Sous le Second Empire, l’armée est formée par le contingent recruté par tirage au sort. Elle est doublée par la Garde Nationale mobile qui recrute les « bons numéros » et les remplacés qui effectuent 15 jours d’exercices par an jusqu’à l’âge de 25 ans. Un mauvais numéro peut payer un remplaçant pour effectuer le service militaire à sa place.

 

Dans les registres d’Yèvres, nous ne  retrouvons que les listes des plus de 25 ans :

  • une première Compagnie de 191 hommes,
  • une deuxième Companie de 165 hommes,
  • un Corps de 21 Sapeurs-Pompiers,
  • une réserve de 151 hommes de plus de 65 ans,
  • deux Citoyens dispensés de service : les instituteurs Motte et Poulain,
  • 32 personnes réformées pour raison de santé.

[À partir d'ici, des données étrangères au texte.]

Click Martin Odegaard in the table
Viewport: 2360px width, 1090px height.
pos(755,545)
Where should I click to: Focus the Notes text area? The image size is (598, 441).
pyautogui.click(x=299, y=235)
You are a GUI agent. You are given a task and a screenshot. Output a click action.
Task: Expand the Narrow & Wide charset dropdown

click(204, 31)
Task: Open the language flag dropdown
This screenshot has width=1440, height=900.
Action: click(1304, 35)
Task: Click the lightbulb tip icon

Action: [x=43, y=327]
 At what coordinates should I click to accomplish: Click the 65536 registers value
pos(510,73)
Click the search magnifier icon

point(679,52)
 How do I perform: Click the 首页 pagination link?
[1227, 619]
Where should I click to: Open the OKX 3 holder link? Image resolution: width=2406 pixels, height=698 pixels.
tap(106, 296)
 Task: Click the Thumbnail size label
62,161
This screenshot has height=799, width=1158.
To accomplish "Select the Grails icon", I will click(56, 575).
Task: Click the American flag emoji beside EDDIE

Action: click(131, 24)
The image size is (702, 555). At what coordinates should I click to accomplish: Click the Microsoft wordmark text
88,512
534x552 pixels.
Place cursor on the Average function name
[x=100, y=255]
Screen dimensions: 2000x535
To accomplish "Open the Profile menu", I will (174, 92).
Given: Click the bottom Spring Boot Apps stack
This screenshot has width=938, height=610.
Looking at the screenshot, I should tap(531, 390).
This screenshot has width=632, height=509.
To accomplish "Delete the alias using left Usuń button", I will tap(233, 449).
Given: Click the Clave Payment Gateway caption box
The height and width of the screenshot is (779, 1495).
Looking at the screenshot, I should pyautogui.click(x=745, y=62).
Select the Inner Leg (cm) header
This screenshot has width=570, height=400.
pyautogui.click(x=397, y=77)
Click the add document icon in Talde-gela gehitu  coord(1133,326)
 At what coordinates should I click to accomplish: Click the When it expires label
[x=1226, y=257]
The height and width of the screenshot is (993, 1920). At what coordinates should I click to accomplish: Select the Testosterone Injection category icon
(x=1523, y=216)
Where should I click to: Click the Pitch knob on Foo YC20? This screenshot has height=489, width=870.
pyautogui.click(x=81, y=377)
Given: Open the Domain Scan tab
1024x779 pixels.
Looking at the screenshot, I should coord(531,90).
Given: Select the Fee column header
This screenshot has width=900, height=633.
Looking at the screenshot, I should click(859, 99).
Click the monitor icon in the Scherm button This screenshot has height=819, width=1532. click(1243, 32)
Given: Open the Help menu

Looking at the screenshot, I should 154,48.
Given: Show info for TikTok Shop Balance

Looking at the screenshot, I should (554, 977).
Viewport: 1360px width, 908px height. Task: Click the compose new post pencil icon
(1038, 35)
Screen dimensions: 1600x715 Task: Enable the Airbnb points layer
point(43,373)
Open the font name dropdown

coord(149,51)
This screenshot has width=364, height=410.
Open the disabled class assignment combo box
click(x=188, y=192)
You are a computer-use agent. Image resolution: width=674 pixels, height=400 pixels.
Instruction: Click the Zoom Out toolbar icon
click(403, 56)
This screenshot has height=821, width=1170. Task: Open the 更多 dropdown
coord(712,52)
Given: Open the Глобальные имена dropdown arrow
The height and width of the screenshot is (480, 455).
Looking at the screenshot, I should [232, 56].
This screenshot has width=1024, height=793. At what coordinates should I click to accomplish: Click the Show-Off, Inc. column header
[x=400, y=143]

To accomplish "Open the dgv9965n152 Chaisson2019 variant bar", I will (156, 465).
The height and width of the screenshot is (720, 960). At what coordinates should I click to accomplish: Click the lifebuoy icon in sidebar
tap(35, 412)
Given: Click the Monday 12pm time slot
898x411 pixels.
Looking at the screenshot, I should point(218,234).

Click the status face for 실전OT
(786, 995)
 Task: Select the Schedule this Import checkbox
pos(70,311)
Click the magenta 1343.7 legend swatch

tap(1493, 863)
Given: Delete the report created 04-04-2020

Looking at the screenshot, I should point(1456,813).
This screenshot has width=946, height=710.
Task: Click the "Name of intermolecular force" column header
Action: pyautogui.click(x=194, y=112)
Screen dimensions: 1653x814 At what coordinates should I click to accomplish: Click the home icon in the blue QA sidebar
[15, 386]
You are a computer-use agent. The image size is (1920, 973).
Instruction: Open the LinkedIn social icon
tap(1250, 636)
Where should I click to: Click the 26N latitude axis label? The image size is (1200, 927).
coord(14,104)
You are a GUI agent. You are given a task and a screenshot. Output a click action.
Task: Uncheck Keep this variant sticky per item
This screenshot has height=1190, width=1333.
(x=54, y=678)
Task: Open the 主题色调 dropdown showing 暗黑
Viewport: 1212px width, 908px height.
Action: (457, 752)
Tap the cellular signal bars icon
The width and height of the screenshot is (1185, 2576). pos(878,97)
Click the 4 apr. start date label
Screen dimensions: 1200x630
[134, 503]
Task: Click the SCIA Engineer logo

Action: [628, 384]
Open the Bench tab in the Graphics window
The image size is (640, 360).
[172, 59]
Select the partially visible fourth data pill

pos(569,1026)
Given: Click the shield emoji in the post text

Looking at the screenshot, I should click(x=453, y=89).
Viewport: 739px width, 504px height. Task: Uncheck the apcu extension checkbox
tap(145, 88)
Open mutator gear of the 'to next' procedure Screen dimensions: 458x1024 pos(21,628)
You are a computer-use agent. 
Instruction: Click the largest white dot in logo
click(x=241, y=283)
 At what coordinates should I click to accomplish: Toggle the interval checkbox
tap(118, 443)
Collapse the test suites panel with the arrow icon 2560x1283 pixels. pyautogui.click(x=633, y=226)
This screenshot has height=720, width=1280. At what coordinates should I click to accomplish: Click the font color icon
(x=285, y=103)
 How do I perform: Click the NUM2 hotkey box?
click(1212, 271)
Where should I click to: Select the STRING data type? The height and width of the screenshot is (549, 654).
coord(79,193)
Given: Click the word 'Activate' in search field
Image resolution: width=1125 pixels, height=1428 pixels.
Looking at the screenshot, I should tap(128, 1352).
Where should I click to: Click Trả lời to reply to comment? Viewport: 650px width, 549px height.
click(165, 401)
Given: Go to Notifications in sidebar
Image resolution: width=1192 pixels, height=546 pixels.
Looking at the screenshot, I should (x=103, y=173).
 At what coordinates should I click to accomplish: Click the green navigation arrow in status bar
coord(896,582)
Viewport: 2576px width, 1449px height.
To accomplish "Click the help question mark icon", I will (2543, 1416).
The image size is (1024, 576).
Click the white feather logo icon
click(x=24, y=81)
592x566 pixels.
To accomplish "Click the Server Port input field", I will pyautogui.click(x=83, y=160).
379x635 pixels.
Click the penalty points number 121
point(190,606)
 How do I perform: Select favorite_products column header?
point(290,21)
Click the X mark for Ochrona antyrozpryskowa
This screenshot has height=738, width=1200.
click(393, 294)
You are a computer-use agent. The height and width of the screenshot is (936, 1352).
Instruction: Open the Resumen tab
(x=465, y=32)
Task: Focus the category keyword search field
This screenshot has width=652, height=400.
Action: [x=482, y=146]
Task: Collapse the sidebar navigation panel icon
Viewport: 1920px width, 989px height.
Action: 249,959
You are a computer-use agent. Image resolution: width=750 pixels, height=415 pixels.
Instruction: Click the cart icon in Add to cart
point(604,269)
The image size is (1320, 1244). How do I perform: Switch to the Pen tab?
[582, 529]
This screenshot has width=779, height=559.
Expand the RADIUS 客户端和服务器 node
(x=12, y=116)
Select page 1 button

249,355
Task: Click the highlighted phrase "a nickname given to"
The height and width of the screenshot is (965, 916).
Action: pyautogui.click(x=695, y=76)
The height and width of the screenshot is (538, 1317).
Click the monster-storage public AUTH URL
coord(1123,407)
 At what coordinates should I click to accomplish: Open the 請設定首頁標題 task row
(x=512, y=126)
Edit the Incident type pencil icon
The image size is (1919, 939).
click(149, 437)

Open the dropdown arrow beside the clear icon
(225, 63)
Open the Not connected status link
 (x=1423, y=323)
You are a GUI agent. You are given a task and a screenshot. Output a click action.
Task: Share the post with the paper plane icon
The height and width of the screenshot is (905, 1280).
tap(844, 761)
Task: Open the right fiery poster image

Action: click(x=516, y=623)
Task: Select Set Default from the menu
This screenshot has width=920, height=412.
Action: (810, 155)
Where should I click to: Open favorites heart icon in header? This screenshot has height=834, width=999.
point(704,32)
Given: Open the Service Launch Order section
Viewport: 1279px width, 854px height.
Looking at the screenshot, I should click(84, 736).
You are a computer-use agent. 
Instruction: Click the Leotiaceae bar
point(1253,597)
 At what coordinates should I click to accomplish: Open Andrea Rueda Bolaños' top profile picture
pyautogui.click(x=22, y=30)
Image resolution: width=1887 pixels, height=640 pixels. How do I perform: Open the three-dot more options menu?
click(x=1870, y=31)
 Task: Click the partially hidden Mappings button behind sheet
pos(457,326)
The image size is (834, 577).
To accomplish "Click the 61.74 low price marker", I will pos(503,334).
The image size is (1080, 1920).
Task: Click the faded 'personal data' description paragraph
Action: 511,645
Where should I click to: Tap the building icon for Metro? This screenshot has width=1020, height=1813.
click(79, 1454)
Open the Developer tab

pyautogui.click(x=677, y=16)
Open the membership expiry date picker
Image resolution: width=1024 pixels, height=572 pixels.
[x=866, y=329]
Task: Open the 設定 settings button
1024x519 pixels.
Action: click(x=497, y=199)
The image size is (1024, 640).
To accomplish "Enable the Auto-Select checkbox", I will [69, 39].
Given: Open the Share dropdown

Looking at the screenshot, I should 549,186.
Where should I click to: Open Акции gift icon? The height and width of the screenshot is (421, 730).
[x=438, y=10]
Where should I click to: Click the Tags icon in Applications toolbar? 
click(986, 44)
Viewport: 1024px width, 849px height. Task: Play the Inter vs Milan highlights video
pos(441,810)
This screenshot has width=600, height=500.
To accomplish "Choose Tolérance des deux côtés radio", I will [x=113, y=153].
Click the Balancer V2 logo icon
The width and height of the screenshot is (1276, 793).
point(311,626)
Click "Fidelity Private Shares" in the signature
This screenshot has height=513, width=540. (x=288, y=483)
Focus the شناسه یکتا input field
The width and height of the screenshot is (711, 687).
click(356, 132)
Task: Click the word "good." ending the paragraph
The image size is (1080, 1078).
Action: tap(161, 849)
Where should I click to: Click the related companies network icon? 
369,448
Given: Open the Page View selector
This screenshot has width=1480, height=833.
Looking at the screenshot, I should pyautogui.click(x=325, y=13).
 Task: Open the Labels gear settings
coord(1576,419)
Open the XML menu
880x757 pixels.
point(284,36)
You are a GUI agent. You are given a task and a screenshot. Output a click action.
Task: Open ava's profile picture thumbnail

Les jeunes de 18 à 25 ans sont appelés dans l’armée régulière. Les archives signalent deux soldats d’Yèvres morts pour la France.

  • François-Lubin POULAIN né à Yèvres le 19/09/1849
  • Auguste THIBAULT né à Yèvres le 09/06/1848

Chute du IIème Empire – IIIème République

Mal préparée, mal équipée, l’armée française capitule à Sedan le 1er Septembre 1870, ce qui entraîne la chute du Second Empire.

Le 04 Septembre, les députés Républicains forment un gouvernement de Défense Nationale pour faire face à l’envahisseur.

Ce même jour, le Maire d’Yèvres, Monsieur GODEFROI, organise les élections des cadres pour diriger les deux compagnies (loi du 12 Août 1870). Le 15 Septembre, le Maire organise la présentation des chefs respectifs des deux compagnies.

Organigramme des deux compagnies, placées sous commandement du 1er Capitaine Albert LECOT, charron à Yèvres.

1ère Compagnie : – 2ème Capitaine : Désiré VALLÉE

  • 4 Lieutenants
  • 8 Sergents
  • 16 Caporaux
  • 160 Hommes

2ème Compagnie : 3ème Capitaine : Michel FEZARD

  • 3 Lieutenants 
  • 6 Sergents                            
  • 12 Caporaux                         
  • 120 Hommes 

En dehors de la Garde Nationale, tous ces hommes habitent et travaillent sur la commune d’Yèvres.

Nous retrouverons leurs noms (pour certains) sur les listes de remboursements des réquisitions :

  • Félix SERGENT (Sergent fourrier) aubergiste à Yèvres,
  • Pépin LEDUC (Caporal) cultivateur à Bourgeâtre,
  • François BOIZARD (Lieutenant) cultivateur à Morville,
  • Pierre BOUCHOURS (Sergent) cultivateur à Morville,
  • Louis VIVIER (2ème Sous-Lieutenant) cultivateur à Bougeâtre.

L’armement se compose de fusils de guerre, de fusils de chasse et de « faulx » emmanchées d’un long bâton.

Nous avons un aperçu de la tenue des Gardes Sédentaires par la séance du Conseil Municipal d’Illiers du 19 Septembre 1870.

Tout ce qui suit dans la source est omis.